My mom has been on hospice for 1 1/2 years for COPD , however she has osteoporosis and just recently had a new break. Prior to her recent compression fracture she was doing great. Living on her own in assisted living , orientated x3, appropriate and enjoying life. However a couple of days after the onset of back pain(new compression fractures) she became confused, (prior to starting methadone). She has been on fentanyl patch and Vicodin (three times a day), seroquel with morphine pill as need for break thru pain. To help with the new compression fractures they started her on methadone 5 mg twice a day. I requested prednisone to help with new fractures, but hospice decided on methadone. She is still slightly confused .
My mom has no pain when getting up, but she is more hyper and anxious now. This seems like a lot of different type of pain medications to me. The hospice nurse manages the pain meds but I wanted to get a second opinion. She is 4’10’, maybe 100lbs. I do not know the actually doses, but seroquel is a low dose.
I have a meeting with the hospice doctor on Monday so I wanted to be educated on different options. They are quick to diagnose her with dementia . Her pain from her fractures started 6/23, and they started methadone July 8th. Her confusion started 6/24. neg for UTI, neg for low na. I am hoping her confusion will resolve now that she is healing and the pain has decreased. I just hope all the interacting medicines do not prolong her slight confusion. Her anxiety and hyper energy also adds to her personality making her appear more unbalanced.

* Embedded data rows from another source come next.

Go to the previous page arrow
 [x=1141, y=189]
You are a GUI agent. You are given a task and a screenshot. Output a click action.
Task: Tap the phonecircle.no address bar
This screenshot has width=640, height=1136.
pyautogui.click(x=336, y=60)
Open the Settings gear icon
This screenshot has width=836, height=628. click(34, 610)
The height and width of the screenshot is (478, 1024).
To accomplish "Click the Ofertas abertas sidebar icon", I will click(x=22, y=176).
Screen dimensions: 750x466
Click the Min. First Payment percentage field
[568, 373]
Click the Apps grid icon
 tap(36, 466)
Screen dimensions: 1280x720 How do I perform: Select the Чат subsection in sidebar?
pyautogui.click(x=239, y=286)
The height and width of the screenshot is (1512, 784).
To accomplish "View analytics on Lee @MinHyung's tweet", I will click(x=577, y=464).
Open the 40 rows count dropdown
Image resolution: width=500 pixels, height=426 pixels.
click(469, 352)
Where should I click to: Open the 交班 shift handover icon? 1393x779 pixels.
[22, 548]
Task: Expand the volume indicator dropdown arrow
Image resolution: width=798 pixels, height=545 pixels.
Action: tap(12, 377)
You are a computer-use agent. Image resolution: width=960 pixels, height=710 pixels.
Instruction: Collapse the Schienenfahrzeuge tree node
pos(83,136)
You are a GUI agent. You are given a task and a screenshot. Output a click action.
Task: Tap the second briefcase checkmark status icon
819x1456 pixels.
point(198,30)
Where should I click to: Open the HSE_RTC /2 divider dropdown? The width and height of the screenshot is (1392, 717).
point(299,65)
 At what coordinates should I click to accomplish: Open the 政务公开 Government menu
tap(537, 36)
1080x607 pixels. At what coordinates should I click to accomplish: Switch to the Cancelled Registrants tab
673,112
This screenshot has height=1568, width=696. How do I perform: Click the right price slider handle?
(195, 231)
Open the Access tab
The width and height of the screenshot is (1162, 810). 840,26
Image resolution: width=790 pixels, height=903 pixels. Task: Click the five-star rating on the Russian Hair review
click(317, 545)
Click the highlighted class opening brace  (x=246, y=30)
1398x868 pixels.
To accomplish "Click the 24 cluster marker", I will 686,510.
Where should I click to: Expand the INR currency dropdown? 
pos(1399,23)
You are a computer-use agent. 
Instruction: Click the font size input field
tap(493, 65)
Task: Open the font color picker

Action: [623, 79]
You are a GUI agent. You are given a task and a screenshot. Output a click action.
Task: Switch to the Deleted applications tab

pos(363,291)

The methadone could be causing the confusion. It is a great drug for this type of back pain, because it’s better for shooting / burning pain than other opiates such as fentanyl and morphine. If she remains on methadone, I’d ask them to lower the dose and perhaps adjust the fentanyl downward. Prednisone could be very beneficial, but it could also raise her blood pressure, increase bleeding risk, and if she has diabetes, can raise the sugar levels. But, she is in hospice, so if we’re dealing with comfort care only, prednisone could be a very reasonable choice.